Earlier this week, Rep. John Dingell (D-Mich.) told "The Ed Show" that the last time he had confronted such charged protests, it was during the days of "Ku Klux Klan folks and white supremacists and folks in white sheets." National Review Online accused Dingell of playing the race card. Pat Toomey, the Republican candidate for Senate in Pennsylvania, accused him of "wildly insulting ordinary, honest, decent, hard-working American people."

In Clyburn's eyes, however, the Republican Party deserves the criticism for its "deafening silence" in the wake of the increasingly vitriolic demonstrations. Predicting that the protesters would ultimately turn off voters, he nevertheless called on GOP leadership to condemn the bad actors.

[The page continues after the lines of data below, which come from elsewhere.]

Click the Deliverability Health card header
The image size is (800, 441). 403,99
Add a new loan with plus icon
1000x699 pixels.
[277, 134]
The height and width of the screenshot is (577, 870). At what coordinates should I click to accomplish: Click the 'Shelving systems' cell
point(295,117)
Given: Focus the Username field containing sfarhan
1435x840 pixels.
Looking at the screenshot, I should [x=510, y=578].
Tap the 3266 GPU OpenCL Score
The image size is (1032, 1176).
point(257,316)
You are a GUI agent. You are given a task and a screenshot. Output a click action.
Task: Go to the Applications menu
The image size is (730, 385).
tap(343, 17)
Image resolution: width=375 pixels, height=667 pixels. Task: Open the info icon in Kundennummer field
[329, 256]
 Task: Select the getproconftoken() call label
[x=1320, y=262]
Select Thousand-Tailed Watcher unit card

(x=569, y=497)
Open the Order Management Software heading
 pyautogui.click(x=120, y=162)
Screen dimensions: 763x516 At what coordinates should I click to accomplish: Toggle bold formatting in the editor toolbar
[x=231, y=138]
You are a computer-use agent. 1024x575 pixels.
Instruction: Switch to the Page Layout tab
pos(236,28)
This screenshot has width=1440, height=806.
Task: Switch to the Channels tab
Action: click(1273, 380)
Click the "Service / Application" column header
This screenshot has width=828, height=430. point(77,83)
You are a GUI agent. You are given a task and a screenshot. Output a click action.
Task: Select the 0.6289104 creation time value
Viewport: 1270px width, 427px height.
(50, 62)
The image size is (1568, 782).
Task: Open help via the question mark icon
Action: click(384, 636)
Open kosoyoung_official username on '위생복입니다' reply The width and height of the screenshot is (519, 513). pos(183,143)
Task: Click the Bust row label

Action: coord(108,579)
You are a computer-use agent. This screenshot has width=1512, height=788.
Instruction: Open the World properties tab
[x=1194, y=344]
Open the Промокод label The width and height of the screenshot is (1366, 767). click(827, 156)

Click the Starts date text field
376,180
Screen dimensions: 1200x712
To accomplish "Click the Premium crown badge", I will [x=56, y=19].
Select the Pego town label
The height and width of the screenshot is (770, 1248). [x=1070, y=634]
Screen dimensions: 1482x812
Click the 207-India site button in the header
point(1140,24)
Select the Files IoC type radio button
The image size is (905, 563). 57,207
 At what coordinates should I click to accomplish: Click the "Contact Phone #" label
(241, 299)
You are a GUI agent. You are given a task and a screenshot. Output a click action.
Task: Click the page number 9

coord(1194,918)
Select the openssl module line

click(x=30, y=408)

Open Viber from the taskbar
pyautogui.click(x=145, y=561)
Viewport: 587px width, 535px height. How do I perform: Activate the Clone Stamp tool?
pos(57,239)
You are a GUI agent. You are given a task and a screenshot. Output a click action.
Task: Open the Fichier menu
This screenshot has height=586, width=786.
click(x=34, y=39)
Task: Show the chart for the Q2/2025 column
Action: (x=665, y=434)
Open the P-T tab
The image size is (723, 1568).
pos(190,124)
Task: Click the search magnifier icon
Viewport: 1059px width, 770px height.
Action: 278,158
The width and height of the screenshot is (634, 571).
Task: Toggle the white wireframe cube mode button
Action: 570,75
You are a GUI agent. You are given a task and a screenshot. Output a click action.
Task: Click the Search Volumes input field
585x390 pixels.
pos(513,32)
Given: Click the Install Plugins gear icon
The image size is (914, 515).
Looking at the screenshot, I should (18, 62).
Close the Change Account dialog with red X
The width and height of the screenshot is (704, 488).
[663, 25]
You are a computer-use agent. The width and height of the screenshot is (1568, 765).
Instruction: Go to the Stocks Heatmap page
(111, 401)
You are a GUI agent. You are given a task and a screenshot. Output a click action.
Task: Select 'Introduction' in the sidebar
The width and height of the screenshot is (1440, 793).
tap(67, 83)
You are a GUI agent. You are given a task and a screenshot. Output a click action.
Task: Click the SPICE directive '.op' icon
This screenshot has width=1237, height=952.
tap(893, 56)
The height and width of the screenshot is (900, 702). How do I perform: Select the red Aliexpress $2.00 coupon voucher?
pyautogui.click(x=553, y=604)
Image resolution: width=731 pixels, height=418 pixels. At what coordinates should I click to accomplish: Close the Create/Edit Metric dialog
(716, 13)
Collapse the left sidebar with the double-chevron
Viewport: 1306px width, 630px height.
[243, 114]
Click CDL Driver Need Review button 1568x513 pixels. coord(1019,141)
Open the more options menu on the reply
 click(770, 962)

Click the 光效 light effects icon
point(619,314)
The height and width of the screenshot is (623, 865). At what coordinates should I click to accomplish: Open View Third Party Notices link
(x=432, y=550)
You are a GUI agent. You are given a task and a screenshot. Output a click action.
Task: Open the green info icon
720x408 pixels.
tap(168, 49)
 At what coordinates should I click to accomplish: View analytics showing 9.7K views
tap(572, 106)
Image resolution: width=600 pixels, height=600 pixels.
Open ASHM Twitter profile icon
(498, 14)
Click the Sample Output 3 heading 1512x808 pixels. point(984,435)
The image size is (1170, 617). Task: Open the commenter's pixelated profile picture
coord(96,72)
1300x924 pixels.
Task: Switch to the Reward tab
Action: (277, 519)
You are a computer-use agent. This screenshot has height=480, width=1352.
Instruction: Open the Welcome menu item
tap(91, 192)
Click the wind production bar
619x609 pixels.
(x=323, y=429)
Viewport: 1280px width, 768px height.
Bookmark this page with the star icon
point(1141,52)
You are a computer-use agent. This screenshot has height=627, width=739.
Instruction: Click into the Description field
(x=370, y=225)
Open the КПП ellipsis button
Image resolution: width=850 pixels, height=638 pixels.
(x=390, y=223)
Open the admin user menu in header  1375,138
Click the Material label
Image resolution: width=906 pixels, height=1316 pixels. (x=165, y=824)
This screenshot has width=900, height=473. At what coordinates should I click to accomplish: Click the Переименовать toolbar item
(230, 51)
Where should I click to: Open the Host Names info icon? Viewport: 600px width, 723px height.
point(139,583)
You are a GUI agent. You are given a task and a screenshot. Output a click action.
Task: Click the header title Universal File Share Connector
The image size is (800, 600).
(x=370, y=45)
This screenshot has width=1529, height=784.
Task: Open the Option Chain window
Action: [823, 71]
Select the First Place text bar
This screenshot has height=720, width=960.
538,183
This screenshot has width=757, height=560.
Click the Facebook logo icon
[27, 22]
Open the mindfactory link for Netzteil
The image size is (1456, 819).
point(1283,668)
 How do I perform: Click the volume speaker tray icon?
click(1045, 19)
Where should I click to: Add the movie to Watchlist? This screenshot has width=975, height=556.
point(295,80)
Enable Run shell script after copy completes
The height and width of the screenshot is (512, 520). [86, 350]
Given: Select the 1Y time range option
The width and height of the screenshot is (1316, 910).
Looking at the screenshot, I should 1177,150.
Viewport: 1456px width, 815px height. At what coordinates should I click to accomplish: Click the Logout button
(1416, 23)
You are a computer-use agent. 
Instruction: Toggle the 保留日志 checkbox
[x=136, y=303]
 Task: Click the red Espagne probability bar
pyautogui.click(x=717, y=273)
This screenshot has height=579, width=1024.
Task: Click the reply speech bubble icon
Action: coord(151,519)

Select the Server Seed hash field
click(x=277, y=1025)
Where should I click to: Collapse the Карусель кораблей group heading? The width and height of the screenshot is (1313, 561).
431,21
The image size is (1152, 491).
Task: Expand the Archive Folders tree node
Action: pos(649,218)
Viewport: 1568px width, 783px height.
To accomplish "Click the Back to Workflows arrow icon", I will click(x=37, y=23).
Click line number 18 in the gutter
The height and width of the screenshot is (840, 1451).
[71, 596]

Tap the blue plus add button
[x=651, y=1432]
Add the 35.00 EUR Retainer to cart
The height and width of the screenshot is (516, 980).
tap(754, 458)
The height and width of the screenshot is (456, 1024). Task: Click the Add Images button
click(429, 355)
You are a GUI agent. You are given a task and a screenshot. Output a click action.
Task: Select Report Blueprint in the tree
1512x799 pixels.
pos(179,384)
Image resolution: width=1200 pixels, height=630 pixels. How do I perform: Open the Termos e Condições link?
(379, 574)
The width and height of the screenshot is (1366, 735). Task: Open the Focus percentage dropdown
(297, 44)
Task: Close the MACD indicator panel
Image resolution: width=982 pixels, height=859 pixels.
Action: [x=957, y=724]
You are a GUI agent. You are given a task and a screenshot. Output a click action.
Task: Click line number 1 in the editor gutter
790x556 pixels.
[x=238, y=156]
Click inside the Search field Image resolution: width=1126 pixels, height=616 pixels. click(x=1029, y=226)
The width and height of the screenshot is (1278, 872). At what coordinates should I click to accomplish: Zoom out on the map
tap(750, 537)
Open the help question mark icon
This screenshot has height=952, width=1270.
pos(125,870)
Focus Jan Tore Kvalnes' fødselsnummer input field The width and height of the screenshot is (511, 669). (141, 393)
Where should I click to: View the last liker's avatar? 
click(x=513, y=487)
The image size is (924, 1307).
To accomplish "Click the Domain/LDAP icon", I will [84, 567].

"How many times have I heard [House Minority Leader] John Boehner asking some member of the Democratic Caucus to disassociate himself or herself from Nancy Pelosi's position," said Clyburn. "Yet there is nothing but silence from him with all of these disturbing activities taking place. And my lord, [House Minority Whip] Eric Cantor, the number two guy over there, is Jewish. I mean the [Anti-Defamation League] immediately came out and talked about how horrible it was for this swastika to be painted and said we need to investigate and find out who did it. And to have a Jewish member of the Republican leadership not say a word about that that is just beyond me. I don't understand that. And I'm bothered by that."